Today this is reachable e.g. via a conf-override dir or a custom mount that 
places a {{config.yaml}} in the operator's conf directory 
({{{}GlobalConfiguration.loadConfiguration{}}} prefers it). FLINK-39791 (PR 
#1126) would make it the default path by mounting the operator config as 
{{{}config.yaml{}}}, which is how it was found — see the analysis on 
[https://github.com/apache/flink-kubernetes-operator/pull/1126].
h3. Root cause

The YAML dialect used for serialization is a *process-global* property in 
flink-core: when the operator loads its own configuration from 
{{{}config.yaml{}}}, {{GlobalConfiguration.isStandardYaml()}} becomes true 
JVM-wide, and every no-arg {{new Configuration()}} — including 
{{{}Configuration#clone(){}}}, which is implemented as {{new Configuration() + 
addAll}} — creates standard-dialect configs from then on. The managed 
deployment's effective config therefore speaks the *operator's* dialect instead 
of the {*}target deployment's{*}:
 # The deploy config handed to the reconciler 
({{{}FlinkConfigManager#getConfig{}}} → {{{}cache.get(key).clone(){}}}) carries 
{{standardYaml=true}} (via the process-global flag; the cached original also 
inherits it through {{new Configuration(defaultConfig)}} in 
{{{}getDefaultConfig{}}}).
 # {{AbstractFlinkService#removeOperatorConfigs}} round-trips that config 
through {{config.toMap()}} + {{{}setString{}}}. {{Configuration#toMap}} 
serializes every value with {{{}ConfigurationUtils.convertToString(value, 
standardYaml){}}}; with {{standardYaml=true}} a {{List}} (e.g. 
{{{}PipelineOptions.JARS{}}}, set as a typed list by 
{{{}FlinkConfigBuilder{}}}) becomes the string {{{}"['local:///…']"{}}}.
 # {{FlinkConfMountDecorator#getClusterSideConfData}} then correctly builds 
{{new Configuration(useStandardYamlConfig())}} — false for v1_x, so the file is 
named {{flink-conf.yaml}} and written legacy-style — but the damage is done: 
the bracketed *string* is written verbatim.
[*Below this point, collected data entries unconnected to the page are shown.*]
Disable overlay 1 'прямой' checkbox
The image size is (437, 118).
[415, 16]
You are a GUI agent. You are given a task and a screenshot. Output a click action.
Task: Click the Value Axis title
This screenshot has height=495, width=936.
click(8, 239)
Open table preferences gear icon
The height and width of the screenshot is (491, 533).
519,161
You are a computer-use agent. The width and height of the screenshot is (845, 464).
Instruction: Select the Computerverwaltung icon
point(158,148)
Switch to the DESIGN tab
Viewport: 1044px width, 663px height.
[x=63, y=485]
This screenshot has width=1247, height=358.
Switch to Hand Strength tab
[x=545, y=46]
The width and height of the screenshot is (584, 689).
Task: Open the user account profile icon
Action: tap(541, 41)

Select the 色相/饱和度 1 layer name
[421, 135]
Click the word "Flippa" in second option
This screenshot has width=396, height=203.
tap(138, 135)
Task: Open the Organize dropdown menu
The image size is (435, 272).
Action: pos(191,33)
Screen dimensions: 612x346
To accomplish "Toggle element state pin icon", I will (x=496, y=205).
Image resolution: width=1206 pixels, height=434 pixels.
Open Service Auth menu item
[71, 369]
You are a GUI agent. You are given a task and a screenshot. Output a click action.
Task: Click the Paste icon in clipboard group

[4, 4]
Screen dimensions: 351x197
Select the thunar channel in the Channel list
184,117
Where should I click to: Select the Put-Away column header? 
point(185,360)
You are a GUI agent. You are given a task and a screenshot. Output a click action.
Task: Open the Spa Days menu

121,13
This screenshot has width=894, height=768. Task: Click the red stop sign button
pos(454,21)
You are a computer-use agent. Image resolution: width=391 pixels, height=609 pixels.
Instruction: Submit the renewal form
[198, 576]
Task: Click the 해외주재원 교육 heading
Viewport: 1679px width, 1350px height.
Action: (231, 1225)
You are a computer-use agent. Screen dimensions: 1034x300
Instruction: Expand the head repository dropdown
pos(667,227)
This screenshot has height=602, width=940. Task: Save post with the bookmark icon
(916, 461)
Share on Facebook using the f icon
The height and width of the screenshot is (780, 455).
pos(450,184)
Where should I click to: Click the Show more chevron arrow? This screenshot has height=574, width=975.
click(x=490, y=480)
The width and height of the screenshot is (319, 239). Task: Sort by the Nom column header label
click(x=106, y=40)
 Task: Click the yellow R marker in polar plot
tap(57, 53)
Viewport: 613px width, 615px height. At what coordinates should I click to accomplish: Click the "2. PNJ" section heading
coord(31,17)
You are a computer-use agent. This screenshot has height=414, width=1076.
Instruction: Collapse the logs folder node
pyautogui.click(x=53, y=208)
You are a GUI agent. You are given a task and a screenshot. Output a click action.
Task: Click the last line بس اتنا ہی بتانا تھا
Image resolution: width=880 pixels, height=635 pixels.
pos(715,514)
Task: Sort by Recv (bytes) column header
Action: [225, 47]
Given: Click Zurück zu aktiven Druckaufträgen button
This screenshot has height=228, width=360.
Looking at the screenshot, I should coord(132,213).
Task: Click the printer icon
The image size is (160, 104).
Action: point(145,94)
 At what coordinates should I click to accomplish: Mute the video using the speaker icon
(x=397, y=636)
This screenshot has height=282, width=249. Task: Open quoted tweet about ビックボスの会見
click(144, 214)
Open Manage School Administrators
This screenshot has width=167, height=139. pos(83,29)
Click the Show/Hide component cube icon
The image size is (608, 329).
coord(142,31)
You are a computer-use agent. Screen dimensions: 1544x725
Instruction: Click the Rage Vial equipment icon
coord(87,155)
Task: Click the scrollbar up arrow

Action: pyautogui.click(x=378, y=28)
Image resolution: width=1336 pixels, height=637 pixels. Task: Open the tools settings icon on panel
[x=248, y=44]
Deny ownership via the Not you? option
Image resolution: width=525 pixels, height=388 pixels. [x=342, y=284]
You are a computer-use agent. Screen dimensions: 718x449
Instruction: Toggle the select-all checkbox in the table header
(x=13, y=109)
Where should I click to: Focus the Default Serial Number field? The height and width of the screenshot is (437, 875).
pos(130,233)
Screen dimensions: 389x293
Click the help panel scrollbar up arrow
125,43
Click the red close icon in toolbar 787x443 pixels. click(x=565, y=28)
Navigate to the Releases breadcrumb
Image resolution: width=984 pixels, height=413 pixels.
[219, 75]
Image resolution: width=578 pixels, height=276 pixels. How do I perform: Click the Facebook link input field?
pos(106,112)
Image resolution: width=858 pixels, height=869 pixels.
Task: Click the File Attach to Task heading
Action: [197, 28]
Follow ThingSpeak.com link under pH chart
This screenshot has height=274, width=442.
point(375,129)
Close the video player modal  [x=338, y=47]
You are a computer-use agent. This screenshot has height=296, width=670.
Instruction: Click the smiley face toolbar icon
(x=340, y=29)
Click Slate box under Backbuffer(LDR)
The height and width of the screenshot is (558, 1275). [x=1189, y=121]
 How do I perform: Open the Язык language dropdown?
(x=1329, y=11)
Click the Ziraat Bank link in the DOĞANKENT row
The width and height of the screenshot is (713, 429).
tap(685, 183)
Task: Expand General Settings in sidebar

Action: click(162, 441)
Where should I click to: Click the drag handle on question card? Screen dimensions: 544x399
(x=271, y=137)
The comment there ("would always be 
false currently", from FLINK-37236) documents exactly the assumption that no 
longer holds once the operator itself runs on standard config.
 # Flink 1.x's legacy parser reads {{['local://…']}} as a raw string → 
{{{}URISyntaxException{}}}.

The chain was reproduced in isolation against flink-core 1.20.4: after 
{{GlobalConfiguration.loadConfiguration}} of a directory containing 
{{{}config.yaml{}}}, the clone→{{{}toMap{}}}→legacy-write sequence emits 
{{{}pipeline.jars: ['local:///…']{}}}, while a dialect-aware copy emits the 
legacy-parseable {{{}pipeline.jars: local:///…{}}}.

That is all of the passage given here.